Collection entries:

..............................

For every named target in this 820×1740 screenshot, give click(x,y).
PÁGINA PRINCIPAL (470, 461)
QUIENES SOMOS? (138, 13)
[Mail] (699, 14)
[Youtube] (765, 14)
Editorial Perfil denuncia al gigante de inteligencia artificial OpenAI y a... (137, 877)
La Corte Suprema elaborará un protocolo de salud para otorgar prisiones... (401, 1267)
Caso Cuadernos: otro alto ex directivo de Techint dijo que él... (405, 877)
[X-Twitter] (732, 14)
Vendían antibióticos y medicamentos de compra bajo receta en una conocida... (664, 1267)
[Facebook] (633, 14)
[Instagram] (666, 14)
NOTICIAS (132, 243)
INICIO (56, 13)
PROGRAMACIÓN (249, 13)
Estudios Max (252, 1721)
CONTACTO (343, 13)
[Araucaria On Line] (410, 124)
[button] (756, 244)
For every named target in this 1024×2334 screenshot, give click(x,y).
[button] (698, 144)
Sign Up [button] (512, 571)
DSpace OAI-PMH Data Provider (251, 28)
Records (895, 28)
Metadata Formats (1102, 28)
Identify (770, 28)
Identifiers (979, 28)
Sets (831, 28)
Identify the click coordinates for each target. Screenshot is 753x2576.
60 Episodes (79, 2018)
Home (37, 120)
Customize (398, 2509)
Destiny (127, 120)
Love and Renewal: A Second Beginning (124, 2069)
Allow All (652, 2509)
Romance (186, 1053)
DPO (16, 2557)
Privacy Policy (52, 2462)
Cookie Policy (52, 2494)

..............................

Reproduce the entries exactly, starting at their first line and stopping after the line with "Vendían antibióticos y".

For every named target in this 820×1740 screenshot, give click(x,y).
PÁGINA PRINCIPAL (470, 461)
QUIENES SOMOS? (138, 13)
[Mail] (699, 14)
[Youtube] (765, 14)
Editorial Perfil denuncia al gigante de inteligencia artificial OpenAI y a... (137, 877)
La Corte Suprema elaborará un protocolo de salud para otorgar prisiones... (401, 1267)
Caso Cuadernos: otro alto ex directivo de Techint dijo que él... (405, 877)
[X-Twitter] (732, 14)
Vendían antibióticos y medicamentos de compra bajo receta en una conocida... (664, 1267)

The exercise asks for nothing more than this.